けどこれは興行、そしてエンターテイメントの世界の話です。
 
MMAはやや違うと思うんです。
MMAも確かに興行だし、エンターテイメントではあるんですけど、真剣勝負であり競技だというところは大事にしないと、変な方向にみんなのベクトルがふられてしまうこともあるのでは??というのが、なんか最近とても心配になってきました(汗)
余計なお世話だと言われてしまえば、それまでなんですけど(苦笑)
 
政治的な力や社会的腕力、絶大な人気や莫大な金を持っていたとしても、MMAという競技の世界では、あんた、明らかに格下でしょ? というスタンスは絶対に無くしてはいけないと、私は思うんですよね。 

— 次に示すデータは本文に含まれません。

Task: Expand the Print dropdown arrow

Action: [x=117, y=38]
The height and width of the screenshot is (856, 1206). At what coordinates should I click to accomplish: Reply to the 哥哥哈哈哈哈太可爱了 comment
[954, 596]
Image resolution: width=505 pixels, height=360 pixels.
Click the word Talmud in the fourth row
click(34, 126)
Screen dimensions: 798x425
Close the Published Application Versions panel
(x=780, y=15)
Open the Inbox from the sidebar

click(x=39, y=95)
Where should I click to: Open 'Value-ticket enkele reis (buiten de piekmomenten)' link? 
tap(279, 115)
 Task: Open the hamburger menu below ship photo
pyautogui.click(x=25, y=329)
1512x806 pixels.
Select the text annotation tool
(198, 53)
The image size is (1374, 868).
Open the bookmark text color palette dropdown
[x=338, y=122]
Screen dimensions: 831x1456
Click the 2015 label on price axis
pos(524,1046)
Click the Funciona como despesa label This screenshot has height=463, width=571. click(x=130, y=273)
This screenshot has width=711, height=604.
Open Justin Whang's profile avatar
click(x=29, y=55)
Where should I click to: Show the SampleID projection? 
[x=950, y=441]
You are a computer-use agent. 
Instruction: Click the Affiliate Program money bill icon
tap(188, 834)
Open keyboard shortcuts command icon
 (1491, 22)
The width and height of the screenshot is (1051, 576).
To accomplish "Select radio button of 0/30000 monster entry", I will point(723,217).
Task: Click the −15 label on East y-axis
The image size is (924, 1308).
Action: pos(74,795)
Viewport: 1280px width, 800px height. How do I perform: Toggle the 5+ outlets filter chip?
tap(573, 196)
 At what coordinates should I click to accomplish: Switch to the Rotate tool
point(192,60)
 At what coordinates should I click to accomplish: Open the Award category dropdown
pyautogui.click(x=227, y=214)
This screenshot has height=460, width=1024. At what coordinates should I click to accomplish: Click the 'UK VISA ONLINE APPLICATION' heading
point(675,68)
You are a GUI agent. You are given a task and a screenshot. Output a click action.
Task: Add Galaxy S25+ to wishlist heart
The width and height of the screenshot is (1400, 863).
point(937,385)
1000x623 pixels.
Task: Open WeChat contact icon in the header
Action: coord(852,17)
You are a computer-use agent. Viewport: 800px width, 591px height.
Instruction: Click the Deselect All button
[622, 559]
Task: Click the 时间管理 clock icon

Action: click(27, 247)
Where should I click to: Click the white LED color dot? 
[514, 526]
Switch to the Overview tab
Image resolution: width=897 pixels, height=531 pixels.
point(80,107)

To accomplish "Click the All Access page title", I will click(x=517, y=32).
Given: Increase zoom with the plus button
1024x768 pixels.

いやいや、けど数字は俺の方が持っているから、という論理の方が常に上をいくのなら、シバター選手の方が、今までRIZINのリングで血と汗を流してきた全ての選手たちよりも上、ということになってしまうんで(汗)
それはないでしょ?と私は思うんですよね。
 
プロモーターからしたら、この興行・エンターテイメント論と、競技論との間でバランスをとっていくのが、とても難しいというのはわかっているんです。 
 
でも………
どうしても日本人UFCチャンピオンが見たい、という思いでこの仕事をしている私からしたら.....
 
2021年、日本のMMA界を見た時に、これはちょっと気になる点かなぁ、と思いました。